Public Private Partnerships and the War on People

ccppp p3 2013

Big shot corrupt politicians and their corporate puppeteers are waging a war on Canadians. The battleground is everywhere, from our taps, the schools we learn in and the roads we drive on to the hospitals we stay in. Public Private Partnerships, or P3s, is the name, robbery is the game.

On November 7th, these big shots from across Canada partied at the most posh hotel in the country, the Fairmont Royal York Hotel in downtown Toronto. The biggest corporate executives, powerful media editors, and politicians from almost every major city and province showed up to mingle.

The Canadian Council for Public Private Partnerships, the CCPPP, was having its 21st National Conference. An organization committed to ensuring as many government contracts for pubic infrastructure and public services are given out as concessions to big shot corporate capitalists. They’ve already got deep ins with every level of government in the country.

Saskatchewan anti-P3 campaign
Saskatchewan anti-P3 campaign

Allison Redford, Premier of Alberta, is their Honourary Chairperson. Kathleen Wynne, Premier of Ontario, kicked off the conference with a keynote address. They came to scheme about how to turn everything we love into P3s.

CCPPP defines P3 in two ways. The first, there must be provision of public infrastructure or a pubic service. This could be roads, wastewater treatment, the building and operation of hospitals, schools, anything. CCPPP defines the second as the transfer of “risk” from public sector to the private sector. Allowing the private sector to run the show, but making sure the public picks up the bill. This is done at a premium. Capitalists need to make more than marginal profits, they wouldn’t “risk” their money for anything else.

“Risk” is an odd word. Generally, in big shot business-speak, it maps the safety of investments in the open market place; whether or not their capital investments will flourish; a brand of t-shirt will become hip; or a bond will mature. These things don’t apply to public infrastructure. There is essentially none to little risk, the market is guaranteed, people need services.

Business folk and corrupt politicians know this. For the corrupt politicians, they can hide big budget expenditures like the construction of hospitals through annual payments of their usage. For big shot capitalists, they can overcome the marketplace and get a no “risk” investment, with scandalously high returns, with the best client in the country, Canadian taxpayers. At best it is ironic, at worst it is manipulative double speak. Either way, it is robbery. They get rich and make a mess of the country.

P3s have a terrible track record. In England, under the terrible leadership of Tony Blair, prisons were privatized. The first one to go was Ashfield Prison. It was a disaster.

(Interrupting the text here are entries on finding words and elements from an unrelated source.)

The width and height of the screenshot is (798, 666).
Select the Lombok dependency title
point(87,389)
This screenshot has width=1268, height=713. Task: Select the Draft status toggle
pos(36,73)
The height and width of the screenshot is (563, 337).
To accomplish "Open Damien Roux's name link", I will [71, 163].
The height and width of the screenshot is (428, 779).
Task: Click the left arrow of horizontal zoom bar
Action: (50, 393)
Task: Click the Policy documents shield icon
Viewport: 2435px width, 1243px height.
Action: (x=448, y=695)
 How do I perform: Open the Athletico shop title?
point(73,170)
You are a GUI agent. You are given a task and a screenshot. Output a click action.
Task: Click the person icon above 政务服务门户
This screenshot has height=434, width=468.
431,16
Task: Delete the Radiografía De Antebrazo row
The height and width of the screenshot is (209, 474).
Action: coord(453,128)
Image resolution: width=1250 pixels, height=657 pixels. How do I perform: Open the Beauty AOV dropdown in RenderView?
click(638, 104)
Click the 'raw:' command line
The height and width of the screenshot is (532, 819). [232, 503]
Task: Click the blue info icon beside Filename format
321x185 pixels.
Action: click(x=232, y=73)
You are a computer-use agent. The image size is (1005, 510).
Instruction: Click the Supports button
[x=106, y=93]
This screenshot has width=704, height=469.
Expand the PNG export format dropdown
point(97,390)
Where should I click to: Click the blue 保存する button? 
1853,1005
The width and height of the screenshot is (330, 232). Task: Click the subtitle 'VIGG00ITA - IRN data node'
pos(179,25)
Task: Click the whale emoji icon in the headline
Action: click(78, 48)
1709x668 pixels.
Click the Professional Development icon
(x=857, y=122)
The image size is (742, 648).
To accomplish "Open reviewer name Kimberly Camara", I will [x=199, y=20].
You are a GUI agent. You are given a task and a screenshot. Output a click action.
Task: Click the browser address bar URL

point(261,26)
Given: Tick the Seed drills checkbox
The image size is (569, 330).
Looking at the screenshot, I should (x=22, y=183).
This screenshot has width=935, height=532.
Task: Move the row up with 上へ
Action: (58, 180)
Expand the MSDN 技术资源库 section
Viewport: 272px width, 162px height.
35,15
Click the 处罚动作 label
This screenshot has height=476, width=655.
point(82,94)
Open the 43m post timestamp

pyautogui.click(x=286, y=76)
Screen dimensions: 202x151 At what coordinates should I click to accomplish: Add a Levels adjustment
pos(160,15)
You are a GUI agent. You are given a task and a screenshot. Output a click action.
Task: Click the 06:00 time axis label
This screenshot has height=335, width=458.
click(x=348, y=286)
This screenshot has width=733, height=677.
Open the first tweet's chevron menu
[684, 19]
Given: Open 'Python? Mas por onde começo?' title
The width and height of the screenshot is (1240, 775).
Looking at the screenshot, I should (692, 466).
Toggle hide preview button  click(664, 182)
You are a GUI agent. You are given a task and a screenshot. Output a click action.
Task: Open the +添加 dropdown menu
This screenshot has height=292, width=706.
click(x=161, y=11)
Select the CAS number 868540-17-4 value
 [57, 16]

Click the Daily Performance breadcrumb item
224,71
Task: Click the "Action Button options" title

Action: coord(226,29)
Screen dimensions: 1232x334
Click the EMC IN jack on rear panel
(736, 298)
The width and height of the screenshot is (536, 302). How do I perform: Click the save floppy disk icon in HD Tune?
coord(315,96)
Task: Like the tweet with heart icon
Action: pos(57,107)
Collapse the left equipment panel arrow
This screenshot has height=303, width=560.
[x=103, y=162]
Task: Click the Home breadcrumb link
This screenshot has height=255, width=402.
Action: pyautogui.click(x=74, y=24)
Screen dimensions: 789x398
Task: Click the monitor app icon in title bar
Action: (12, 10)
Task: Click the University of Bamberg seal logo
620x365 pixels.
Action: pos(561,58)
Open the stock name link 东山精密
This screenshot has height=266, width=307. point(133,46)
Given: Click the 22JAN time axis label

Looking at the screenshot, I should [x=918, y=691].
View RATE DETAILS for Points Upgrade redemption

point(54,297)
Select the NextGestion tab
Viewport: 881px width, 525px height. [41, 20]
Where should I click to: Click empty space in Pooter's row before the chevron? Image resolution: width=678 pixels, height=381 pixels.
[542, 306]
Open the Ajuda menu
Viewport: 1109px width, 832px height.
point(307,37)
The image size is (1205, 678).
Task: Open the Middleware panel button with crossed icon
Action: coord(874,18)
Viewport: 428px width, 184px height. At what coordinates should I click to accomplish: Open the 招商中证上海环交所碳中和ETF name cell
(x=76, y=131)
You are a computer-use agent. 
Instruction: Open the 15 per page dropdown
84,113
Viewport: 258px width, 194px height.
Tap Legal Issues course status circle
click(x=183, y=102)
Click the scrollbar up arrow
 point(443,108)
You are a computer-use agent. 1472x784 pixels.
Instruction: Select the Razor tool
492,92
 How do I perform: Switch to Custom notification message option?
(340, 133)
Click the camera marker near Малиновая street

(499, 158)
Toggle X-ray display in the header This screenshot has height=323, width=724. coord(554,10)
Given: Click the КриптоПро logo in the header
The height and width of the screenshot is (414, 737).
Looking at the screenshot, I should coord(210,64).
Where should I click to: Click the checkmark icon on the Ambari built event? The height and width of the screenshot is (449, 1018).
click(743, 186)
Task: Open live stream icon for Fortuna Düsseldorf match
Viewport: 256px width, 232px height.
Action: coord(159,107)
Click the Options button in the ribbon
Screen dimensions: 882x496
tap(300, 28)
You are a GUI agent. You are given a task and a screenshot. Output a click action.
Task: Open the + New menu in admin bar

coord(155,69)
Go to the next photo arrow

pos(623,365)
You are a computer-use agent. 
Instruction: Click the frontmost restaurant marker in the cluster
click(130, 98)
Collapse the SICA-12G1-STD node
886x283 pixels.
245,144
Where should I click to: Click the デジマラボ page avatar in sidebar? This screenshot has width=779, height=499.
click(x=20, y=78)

After less than a couple years, the BBC called it the “worst prison in the country.” Riots broke out, hundreds of inmates had to be removed. While a few blokes got fat off the public dime, poor folks in prison suffered in misery.

In Montreal, things are just as bad and getting worse. The McGill University Hospital Centre, MUHC, was supposed to replace aging infrastructure and become one of the most state of the art hospitals in the world. Phillipe Couillard and his Liberal Party of Quebec buddies decided it would be a P3. Arthur Porter was made director, SNC Lavalin under CEO Jacques Lamarre, a frequent keynote speaker at the CCPPP National Annual Conferences, paid millions under the table to get the contract. Lamarre resigned before the scandal hit.

muhc under construction
MUHC SuperHospital still under construction

And McGill doesn’t even want to associate with it. Hundreds of millions of cost overruns, staff losing their jobs, a province in further financial ruin. The rich get richer, the poor get a crippling public debt to supplement their private debt.

Things are only going to get worse. At the Conference, Lisa Raitt, Minister of Transport, touted the Economic Action Plan 2013. In it, a new and terrible stipulation, all infrastructure projects over $100 Million would have federal funding conditional on a P3 Screen. If it is better suited to go private, it must. Or no money.

Who runs the P3 Screen? P3 Canada, a new Harper Government department dedicated to making sure as many First Nations reservations, municipalities, territories and provinces use P3s. P3 Canada even has a corporate board of governors, among them, you guessed it, Jacques Lamarre.

Why aren’t you reading about P3s? Why isn’t the media speaking up and being critical? Before Regina Mayor Michael Fougere took the stage to talk about how he duped the citizens of his city into selling off wastewater treatment, John Stackhouse, Editor-in-Chief of the Globe and Mail had a cozy chit chat with Jin-Young Cai. Jin-Young is the CEO of the International Finance Corporation. His whole job is making sure poor countries sell off their public infrastructure and services to the lowest bidder.

John and Jin-Young don’t care much about the billions wasted and stolen in P3 robberies like eHealth, Orgne, the MUHC or the gas plants scandals. The Mop and Pail is happy with it. They want more… around the world. The question is: how far will they go?